When Cas grabbed Sam, he pulled the body out, but the soul didn't make it through the bars. I'm assuming Adam is still down their both body and soul.
I do agree that Azazel's plan has no substance, and demonic resurrection powers are bad for the story, not good. They (even if it's only crossroads demons) can do too much, and the lines are too blurry.
Is it canon that all witches get their powers from selling their souls? Or do some witches just learn spells? I mean Bobby knew an assload of spells and Sam and Dean certainly know a goodly number. It does seem a better deal than you get with a crossroads demon - no ten years and you are out. But still trading an eternity in hell for something finite.
Just to be clear, I know the boys are not witches. Just trying to figure out if trading your soul is the only way to become a witch.
If Jimmy had sold his soul, I'd think they would have mentioned it like they mentioned last week. It has been stated that power comes from demons, but I don't recall the soul thing.
If Dean is being hypocritical about this, it would approximately the nth time (where n is an integer greater than zero) he's been two-faced about what extent is pardonable for others, and what's okay for him to save family bacon, etc.
AND JESUS WHY NAME SOMEONE ELSE JAMES????
IF THIS SEASON IS A DREAM, I WILL CUT A BITCH.
Ryan Reynolds
Good, not just me then. Gosh, he was cute, with lots of Jensen tics like freckles and reddish stubble.
I was waiting for Dean's epiphany at the end to be about how not all witches are bad. I didn't quite follow his logic on being okay with Sam taking point on closing Hell down, although I'm glad he got there.
I was a little annoyed at Sam for not getting that Dean was coming from a place of "It's not that I don't think you can do it (I don't trust you to do it" but "I don't WANT you to do it because I put your life before my worthless one" which was my reading of last weeks ep. I'm still waiting for Dean to have a
Life
series finale epiphany that self-sacrifice isn't the answer for the ones you love, especially when they get left behind, alive and alone, that they need you to survive
for
them,
with
them. And that it's not even about acknowledging that you are a worthwhile person, but simply acknowledging that the person you hold highest wants you around, whether you "deserve" it or not.

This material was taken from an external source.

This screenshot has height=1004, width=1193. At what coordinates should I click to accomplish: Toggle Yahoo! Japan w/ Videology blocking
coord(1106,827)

In my little fantasy world, that's where I want Dean's headspace to get to at the end of all things. Some Bab 5 awesomeness about being willing to die for someone/thing, and also being willing to live for them, too.

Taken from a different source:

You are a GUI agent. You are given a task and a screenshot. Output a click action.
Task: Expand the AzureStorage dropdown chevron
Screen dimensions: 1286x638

For the record, my little sister would probably have levied the same accusation at me, and somehow failed to understand the specific kind of idiot I was being in a real-world-sized equivalent situation. That and Dean's witch hypocrisy I see as long-standing character notes which are going to take more than one disappointing episode to get past.
I swear--I've been avoiding IO9 reviews because she's been disliking it, and now she says she loved this week, and I'm all WTF idjit! on her.
Thanks to your mention, Amy, I noticed the same team wrote Route 666, and I think that's about the point where I throw my hands up in defeat--no matter how many not awful (I liked A Little Slice of Kevin, for instance) episodes they do, that does mean they're responsible for my least watchable episode, so...maybe I was lucky to have liked some of it.
And I can't help but think the writers room takes responsibility for some of what annoys me, not just the people with their names on the script.
And I can't help but think the writers room takes responsibility for some of what annoys me, not just the people with their names on the script.
Oh, absolutely. No one is handing in a script without a story approved (and most likely assigned) first. Still, it's always my instinct to blame the writer first, and I would imagine a lot of it is this team's doing -- like the questionable jokes, the poor characterization.
I saw that they had written more decent episodes than I thought, but I still don't like them. Sorry, Bob.